The Huntsman: Winter's War




Chris Hemsworth returns as The Huntsman in this sombre sequel to the last Snow White 

film, with a strong female ensemble.

Huntsman Winter's War

Ice queens: Charlize Theron and Emily Blunt


Emily Blunt plays Freya, a fairy-tale princess who turns her domain into a winter wonderland. In fact, so frozen is her heart that ice pumps through her veins and everything she touches burns with cold. Sound familiar? Actually, Freya is a new character in The Huntsman franchise, a prequel to the Snow White story that began with Rupert Sanders’ Snow White and the Huntsman in 2012. While the first film featured Kristen Stewart as a Snow White we’d never seen before – like Mia Wasikowska's Alice in Wonderland, a beloved heroine of children’s literature clad in burnished armour and wielding a sword – it was Chris Hemsworth as the hunky woodsman who set female hearts aflutter.

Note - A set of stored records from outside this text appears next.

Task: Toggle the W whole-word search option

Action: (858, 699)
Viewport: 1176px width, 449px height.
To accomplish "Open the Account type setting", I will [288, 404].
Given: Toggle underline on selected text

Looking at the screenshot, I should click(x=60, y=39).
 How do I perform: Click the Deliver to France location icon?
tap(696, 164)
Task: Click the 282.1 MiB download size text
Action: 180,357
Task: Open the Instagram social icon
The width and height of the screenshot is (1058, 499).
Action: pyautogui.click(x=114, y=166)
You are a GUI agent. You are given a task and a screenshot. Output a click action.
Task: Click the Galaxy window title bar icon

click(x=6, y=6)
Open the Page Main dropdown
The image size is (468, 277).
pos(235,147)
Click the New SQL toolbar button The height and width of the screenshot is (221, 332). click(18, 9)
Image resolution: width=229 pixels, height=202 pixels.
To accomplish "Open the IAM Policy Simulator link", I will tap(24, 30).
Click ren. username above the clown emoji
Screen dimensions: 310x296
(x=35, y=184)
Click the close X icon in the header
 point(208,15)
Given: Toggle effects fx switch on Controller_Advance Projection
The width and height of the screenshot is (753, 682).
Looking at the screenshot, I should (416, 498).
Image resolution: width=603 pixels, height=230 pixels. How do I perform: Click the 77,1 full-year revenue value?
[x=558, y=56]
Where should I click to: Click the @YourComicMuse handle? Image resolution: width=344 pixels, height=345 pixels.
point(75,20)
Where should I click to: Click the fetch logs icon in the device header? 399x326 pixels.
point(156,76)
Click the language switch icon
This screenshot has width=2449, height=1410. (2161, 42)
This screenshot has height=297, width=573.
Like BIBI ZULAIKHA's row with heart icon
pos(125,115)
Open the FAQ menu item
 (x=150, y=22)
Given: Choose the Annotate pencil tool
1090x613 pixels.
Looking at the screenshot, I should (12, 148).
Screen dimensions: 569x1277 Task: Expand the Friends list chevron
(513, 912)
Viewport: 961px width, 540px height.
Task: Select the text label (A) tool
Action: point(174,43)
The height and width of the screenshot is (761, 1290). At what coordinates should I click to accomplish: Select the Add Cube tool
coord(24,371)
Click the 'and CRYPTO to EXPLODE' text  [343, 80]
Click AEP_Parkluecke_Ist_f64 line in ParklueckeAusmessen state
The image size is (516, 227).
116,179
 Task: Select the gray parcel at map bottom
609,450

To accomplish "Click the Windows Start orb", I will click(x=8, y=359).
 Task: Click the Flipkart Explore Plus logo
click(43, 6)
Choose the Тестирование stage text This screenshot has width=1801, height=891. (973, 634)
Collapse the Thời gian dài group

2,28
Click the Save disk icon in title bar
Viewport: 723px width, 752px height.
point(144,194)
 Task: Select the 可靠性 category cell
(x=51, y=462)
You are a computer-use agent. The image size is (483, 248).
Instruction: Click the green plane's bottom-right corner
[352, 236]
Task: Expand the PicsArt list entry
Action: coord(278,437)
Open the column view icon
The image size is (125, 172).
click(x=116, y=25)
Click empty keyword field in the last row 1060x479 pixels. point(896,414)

Hemsworth certainly provided some eye candy, as did Dominic Watkins’ extraordinary visual design. But long before there was “happily ever after,” there was a tale of two sisters, one, Queen Ravenna (Charlize Theron), who was hopelessly vain, and the other, Freya, who believed in true love. However, believing herself betrayed by romantic ardour, Freya bans the emotion from her kingdom, declaring that whosoever should fall in love will pay for their weakness with their lives. And, as an uncredited Liam Neeson intones on the soundtrack, “the heart is a treacherous thing – and love is nothing more than a fairy-tale.” So, unable to raise a child, Freya raises an army…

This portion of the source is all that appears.